Monterrey, 03 de Diciembre del 2025
En una sesión extraordinaria del Consejo Permanente de la Organización de los Estados Americanos (OEA) celebrada este miércoles, México reafirmó con firmeza la validez de la Convención de Asilo Diplomático de Caracas de 1954, en respuesta a la propuesta de reforma presentada por Perú.
La embajadora mexicana ante la OEA, Luz Elena Baños, sostuvo que no es jurídicamente procedente discutir una enmienda a la convención en ese foro, ya que el Consejo no tiene facultades para revisar tratados internacionales. Además, criticó que se permita la participación de Estados que no son parte del tratado mientras se excluye a firmantes que sí lo son.
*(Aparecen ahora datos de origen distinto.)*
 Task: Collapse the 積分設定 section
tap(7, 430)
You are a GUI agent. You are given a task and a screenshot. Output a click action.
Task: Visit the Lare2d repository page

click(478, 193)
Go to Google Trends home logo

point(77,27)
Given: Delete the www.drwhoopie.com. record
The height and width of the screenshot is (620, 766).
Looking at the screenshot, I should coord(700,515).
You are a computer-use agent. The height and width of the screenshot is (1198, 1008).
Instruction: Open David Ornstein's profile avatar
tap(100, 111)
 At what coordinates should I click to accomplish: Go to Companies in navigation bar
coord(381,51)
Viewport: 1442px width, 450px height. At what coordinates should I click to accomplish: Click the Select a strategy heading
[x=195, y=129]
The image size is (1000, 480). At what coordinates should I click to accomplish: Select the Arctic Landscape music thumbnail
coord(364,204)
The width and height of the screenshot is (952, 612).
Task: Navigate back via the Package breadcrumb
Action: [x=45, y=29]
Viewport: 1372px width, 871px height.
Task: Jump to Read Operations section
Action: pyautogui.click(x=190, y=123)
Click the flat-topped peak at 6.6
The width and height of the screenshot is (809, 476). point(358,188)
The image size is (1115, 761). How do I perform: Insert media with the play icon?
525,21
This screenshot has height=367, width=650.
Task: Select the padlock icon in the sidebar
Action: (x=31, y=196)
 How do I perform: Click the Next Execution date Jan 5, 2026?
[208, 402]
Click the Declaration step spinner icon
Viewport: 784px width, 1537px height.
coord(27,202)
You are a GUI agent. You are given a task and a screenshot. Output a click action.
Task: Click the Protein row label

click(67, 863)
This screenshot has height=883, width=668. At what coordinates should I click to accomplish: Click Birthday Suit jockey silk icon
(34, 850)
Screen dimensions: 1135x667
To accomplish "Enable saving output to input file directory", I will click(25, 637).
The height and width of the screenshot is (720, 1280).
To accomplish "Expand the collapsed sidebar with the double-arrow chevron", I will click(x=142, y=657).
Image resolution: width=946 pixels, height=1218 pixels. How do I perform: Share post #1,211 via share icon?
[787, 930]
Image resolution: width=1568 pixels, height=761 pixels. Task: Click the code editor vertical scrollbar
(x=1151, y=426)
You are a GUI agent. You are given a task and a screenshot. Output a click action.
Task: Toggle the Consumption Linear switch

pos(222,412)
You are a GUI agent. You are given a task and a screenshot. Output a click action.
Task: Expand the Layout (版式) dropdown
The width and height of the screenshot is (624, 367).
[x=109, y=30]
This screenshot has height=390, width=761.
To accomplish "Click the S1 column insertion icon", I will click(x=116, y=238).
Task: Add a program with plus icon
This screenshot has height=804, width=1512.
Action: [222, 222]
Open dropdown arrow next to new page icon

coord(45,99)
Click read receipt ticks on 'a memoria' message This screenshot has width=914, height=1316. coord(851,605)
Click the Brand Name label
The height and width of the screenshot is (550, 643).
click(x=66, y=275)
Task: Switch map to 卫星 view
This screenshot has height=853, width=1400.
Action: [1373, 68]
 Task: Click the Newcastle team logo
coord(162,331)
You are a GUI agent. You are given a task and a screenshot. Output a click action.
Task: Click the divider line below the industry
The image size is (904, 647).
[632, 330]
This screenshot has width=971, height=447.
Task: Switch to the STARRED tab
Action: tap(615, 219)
Señaló que la iniciativa peruana parece orientada a resolver un caso específico —el de la ex primera ministra peruana Betssy Chávez, actualmente refugiada en la embajada mexicana en Lima— más que a atender un interés jurídico regional.
Baños acusó a Perú de incumplir sus obligaciones internacionales al no otorgar el salvoconducto que permitiría a Chávez salir de la embajada, y enfatizó que las normas internacionales no deben aplicarse de manera selectiva ni según conveniencias políticas.
La sesión fue solicitada por Perú, cuyo canciller, Hugo de Zela, defendió la posición de su gobierno, argumentando que la figura del asilo tiene como objetivo proteger a perseguidos políticos y no a personas con investigaciones o condenas por delitos comunes.
La diplomática mexicana cuestionó si la discusión perseguía un propósito jurídico legítimo o si era un intento de influir en un caso puntual. Recordó que modificar un tratado sin el consentimiento de todos los Estados parte contraviene la Convención de Viena sobre el Derecho de los Tratados, y criticó la exclusión de países como Venezuela, que sí forman parte del tratado, mientras que Estados Unidos, que no lo es, tiene voz y voto.
Baños subrayó que la propuesta peruana surgió después de que México concediera el asilo y solicitara el salvoconducto, lo que evidencia que la normativa se aplicó correctamente y que la iniciativa de reforma responde a un resultado desfavorable para Perú. Reiteró que el derecho internacional no puede ser cuestionado cuando conviene y luego ignorado cuando no.
Finalmente, México insistió en que el asilo es un principio de protección de la dignidad humana y no un acto de hostilidad, y exigió respeto a la inviolabilidad de las sedes diplomáticas, advirtiendo que la negativa peruana a entregar el salvoconducto constituye una violación legal que debilita la cooperación entre Estados.